As they talk about early shows played at DIY venues and the recordings sold from makeshift merch tables, The Attachments say it’s hard to believe it’s been almost a decade since those days, probably because they’ve never stopped playing music. “I can’t not do it,” says Richardson.

“Sanity. To maintain sanity,” Abernethy says of why he plays.

“It’s just what I do,” adds Uriss. “I ain’t never been good at painting.”

Currently, all three members of The Attachments play guitar in other bands—Richardson in hard rock/punk four-piece Wild Rose, Abernethy in Richmond/Charlottesville punk act Fried Egg, and Uriss in country-blues outfit Clay Bones—making this band different. But they think that’s part of what makes this particular combination of musicians in this particular moment so “groovy,” to borrow Abernethy’s description.

While Abernethy discovers himself as a bassist on a black 1970s devil-horned Gibson SG bass gifted to him by Uriss’ dad, Richardson is figuring out who he is as a drummer (he’s new to the instrument) and Uriss gets to write lyrics that dig a bit deeper than the songs of his youth.

“When I think about it, punk music is so much about writing about things that make you angry and piss you off, which gets a little trite to me,” says Uriss. “But you can put more nuance to it when you start to pick specific forces and subjects that you can really talk about why they drive you crazy.”

At WTJU’s Prints, Platters and Pints event at Champion Brewing Company on Sunday, the band will play its entire catalog of originals, including “Switchboard Head,” a song from its 2017 self-titled release that Uriss says is about “the idea of being a conduit for all this programming” coming at him from newspaper, television, radio and internet channels.

Something about that song inspired Abernethy, who splits music-writing duties with Uriss (the band’s singular lyricist) to write the riff and chord progression for “Spoonfed,” a four-minute track about advertising that’s something substantial to chew on, musically and lyrically. “You got what I like you know that I’ll bite and choke it right down / You know that my eyes double in size when you come around / You know that greed burns in my chest when you suggest what could be my own / So please oh please won’t you throw me a bone,” Uriss growls over reverb-drenched guitar and a restrained rhythm section full of attitude before picking up the tempo (and the urgency): “If you’re sellin’ I’m buyin’ / If I believe it ain’t lyin’ / Just show me the dotted line / Just tell me where I gotta sign.”

“Spoonfed” is “about having stuff shoved down your throat,” about taking a look around and realizing that advertising is everywhere, “a totally out-of-control and insane part of society” that we can’t avoid and that we open ourselves up to even when we’re unaware, says Uriss. “It’s so pervasive that I can’t not write songs about it.”
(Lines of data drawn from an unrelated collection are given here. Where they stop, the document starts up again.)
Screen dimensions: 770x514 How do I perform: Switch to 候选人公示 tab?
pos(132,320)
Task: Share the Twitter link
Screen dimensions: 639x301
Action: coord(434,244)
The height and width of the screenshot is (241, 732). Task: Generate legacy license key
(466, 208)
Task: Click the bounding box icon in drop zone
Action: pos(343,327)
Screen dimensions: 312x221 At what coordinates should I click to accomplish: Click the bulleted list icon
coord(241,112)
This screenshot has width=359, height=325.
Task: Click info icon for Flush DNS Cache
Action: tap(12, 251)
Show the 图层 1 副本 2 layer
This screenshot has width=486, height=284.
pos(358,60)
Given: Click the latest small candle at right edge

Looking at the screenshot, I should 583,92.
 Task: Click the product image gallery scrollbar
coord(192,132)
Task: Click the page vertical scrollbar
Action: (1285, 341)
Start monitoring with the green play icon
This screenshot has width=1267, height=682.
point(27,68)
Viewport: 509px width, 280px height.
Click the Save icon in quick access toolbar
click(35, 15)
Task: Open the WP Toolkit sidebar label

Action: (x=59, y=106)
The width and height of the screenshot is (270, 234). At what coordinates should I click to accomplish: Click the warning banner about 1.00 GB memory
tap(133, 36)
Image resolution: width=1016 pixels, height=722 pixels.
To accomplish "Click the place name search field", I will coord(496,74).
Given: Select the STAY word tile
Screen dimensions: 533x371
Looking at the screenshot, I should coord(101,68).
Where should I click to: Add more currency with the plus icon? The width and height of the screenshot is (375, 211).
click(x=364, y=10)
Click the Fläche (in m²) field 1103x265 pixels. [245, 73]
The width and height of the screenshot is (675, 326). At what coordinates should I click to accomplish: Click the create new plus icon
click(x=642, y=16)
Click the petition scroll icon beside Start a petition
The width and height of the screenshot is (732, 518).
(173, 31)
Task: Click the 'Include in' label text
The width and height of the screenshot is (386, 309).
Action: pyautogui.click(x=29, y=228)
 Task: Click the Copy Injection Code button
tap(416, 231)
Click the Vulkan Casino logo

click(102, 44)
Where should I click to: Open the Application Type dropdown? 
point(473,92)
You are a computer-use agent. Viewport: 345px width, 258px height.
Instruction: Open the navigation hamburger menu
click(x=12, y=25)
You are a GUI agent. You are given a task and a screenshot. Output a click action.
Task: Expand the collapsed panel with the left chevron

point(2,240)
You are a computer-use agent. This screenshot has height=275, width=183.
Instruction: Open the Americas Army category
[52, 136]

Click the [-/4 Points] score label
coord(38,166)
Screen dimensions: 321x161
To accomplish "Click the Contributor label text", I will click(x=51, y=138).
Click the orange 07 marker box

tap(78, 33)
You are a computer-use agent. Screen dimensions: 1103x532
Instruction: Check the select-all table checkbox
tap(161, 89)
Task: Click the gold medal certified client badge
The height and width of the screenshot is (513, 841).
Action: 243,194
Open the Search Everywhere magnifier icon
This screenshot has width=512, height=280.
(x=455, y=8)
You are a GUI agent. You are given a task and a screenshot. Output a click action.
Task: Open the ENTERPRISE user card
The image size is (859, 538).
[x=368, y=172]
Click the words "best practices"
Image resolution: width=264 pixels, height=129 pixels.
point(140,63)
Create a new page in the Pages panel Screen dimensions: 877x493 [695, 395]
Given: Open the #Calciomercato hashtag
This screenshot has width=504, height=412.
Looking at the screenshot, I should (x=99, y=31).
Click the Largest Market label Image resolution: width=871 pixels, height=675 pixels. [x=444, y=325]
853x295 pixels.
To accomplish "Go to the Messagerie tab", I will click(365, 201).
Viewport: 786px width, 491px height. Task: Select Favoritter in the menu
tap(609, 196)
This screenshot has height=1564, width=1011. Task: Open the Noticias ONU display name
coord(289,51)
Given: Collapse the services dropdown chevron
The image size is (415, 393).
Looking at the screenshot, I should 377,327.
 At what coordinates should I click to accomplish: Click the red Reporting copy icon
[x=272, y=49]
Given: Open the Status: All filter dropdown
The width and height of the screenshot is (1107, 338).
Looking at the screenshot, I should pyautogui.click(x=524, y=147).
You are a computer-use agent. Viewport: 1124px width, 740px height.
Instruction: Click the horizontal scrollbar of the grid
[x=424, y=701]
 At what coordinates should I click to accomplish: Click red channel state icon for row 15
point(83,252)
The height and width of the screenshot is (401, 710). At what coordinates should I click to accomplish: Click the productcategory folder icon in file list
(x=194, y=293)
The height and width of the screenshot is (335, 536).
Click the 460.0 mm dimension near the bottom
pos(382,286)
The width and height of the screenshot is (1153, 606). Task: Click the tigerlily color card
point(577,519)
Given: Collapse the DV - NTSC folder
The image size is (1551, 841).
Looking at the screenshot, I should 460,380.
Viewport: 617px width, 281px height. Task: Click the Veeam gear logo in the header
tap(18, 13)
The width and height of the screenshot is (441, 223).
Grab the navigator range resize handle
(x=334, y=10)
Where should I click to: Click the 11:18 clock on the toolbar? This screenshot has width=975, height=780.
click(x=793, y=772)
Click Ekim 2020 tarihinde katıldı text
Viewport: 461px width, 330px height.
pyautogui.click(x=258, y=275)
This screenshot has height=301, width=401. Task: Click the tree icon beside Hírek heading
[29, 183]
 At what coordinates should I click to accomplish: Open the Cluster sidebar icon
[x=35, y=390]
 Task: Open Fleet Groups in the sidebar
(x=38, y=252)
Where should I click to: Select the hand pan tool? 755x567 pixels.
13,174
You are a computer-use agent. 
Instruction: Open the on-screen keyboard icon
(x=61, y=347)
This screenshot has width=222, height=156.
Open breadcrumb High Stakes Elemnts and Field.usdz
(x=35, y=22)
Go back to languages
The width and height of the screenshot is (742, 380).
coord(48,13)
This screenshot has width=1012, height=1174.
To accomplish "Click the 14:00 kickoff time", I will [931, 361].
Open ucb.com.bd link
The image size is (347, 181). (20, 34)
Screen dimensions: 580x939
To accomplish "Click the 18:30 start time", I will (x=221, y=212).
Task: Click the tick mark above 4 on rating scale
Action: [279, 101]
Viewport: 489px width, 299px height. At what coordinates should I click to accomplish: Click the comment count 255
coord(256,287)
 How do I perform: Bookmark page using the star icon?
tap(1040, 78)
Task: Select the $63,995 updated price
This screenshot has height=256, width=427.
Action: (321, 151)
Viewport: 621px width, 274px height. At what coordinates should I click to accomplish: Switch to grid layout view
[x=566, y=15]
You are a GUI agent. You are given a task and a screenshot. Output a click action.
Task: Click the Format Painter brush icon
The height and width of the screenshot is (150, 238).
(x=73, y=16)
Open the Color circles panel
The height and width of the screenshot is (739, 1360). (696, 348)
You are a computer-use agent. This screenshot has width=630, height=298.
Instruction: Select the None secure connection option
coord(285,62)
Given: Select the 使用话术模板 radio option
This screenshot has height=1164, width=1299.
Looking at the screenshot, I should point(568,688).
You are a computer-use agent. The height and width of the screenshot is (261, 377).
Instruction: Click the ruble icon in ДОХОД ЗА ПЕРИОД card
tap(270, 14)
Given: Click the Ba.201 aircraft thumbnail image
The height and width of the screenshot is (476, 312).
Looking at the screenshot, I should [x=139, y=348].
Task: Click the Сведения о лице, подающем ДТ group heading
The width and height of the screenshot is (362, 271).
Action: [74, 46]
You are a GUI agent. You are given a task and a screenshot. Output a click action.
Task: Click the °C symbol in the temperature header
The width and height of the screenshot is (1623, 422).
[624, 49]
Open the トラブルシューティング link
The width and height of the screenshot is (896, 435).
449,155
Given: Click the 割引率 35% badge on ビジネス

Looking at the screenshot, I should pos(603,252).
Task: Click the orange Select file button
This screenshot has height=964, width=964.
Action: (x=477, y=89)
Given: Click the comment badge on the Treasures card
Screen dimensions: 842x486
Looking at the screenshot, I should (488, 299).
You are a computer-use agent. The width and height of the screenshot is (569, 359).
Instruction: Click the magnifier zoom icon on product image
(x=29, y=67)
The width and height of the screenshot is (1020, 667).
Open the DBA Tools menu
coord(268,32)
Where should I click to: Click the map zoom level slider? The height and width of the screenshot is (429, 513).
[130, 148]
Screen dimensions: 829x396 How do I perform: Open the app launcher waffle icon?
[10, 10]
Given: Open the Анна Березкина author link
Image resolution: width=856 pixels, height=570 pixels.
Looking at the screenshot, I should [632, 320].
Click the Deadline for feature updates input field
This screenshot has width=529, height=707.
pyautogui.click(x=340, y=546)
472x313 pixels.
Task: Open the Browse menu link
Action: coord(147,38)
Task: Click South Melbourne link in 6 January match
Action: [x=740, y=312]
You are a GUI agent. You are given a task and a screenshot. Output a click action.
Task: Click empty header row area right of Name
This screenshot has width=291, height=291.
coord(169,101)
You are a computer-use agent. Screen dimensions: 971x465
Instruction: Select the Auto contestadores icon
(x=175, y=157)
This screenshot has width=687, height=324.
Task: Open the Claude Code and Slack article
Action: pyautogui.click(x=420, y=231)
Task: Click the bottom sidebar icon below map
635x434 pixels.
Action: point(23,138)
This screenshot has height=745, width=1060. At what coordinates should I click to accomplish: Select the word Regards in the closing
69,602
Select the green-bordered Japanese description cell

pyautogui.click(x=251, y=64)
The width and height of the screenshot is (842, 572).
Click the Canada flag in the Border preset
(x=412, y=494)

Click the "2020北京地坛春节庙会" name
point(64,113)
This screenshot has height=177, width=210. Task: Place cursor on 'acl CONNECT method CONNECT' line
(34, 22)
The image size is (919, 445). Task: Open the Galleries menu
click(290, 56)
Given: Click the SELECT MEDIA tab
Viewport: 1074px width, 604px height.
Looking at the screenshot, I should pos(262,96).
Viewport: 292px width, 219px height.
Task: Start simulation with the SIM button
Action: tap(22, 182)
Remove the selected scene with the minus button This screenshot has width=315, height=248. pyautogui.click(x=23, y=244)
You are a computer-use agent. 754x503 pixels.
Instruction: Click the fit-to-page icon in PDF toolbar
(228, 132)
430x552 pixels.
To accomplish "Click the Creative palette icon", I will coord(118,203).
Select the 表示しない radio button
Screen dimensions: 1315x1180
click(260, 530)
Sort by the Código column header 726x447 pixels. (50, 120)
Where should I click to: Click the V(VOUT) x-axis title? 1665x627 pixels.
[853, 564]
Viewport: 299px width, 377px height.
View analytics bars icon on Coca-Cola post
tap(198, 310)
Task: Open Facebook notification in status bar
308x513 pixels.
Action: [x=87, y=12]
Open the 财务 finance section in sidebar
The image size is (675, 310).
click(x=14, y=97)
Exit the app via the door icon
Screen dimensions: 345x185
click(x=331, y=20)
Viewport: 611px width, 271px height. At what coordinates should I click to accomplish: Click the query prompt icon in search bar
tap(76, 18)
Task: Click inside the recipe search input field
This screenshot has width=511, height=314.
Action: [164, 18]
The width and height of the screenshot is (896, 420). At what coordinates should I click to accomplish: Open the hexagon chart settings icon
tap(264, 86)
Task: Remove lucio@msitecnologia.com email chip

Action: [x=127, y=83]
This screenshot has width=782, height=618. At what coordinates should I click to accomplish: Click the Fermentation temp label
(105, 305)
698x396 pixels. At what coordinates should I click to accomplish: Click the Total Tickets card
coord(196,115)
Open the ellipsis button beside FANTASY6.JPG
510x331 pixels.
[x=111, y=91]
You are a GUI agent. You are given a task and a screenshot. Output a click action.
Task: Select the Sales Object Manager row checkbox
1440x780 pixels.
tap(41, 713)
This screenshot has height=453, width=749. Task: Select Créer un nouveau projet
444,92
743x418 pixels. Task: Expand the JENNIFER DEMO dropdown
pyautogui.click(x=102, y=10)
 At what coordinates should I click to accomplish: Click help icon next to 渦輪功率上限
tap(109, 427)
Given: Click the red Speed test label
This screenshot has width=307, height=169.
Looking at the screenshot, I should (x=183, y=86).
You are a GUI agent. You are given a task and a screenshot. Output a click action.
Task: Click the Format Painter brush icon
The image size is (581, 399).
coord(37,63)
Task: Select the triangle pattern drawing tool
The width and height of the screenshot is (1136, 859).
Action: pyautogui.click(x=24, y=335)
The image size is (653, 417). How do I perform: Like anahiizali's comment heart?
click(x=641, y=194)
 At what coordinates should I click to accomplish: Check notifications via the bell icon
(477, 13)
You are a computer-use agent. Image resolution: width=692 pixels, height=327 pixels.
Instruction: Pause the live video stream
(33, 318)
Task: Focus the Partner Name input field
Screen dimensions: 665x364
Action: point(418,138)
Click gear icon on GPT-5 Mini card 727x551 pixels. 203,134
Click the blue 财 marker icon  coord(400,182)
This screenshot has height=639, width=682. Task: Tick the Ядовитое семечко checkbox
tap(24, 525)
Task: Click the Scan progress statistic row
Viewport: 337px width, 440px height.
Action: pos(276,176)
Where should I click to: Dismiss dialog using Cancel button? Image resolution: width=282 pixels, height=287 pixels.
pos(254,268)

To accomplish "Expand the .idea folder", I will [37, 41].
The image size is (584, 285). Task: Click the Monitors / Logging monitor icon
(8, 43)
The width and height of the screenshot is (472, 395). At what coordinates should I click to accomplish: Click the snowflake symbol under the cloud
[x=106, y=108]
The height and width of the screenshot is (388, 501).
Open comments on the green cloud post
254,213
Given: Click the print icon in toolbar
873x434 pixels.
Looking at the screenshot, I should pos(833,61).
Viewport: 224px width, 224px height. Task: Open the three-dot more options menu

He initially intended to call the band The Consumers, to call attention to “the idea of constantly being sold and buying stuff, consumption,” but an Atlanta-based punk band already had the name. “The Attachments, to me, has a similar vibe,” Uriss says, one of late-night TV infomercials. He notes the direct connection between the brain and the screen.

“And then we have some love songs, too,” Uriss says to laughter from his bandmates. One of them is called “See You There”—and in yet another punk rock tradition, that of filling out your short sets with something that’ll energize the audience, the band covers The Nerves’ “Paper Dolls” and the garage rock classic “I Ain’t No Miracle Worker,” written by Annette Tucker and Nancie Nantz and released as a Brogues single.

The Attachments are committed to keeping the energy up and listeners engaged—it’s music that’s easy to latch on to, with its catchy riffs and whiffs of well-placed attitude. “This music…has [a lot of] kinetic energy” says Uriss.

“Yeah, kinetic,” agrees Abernethy. “That’s the key word.”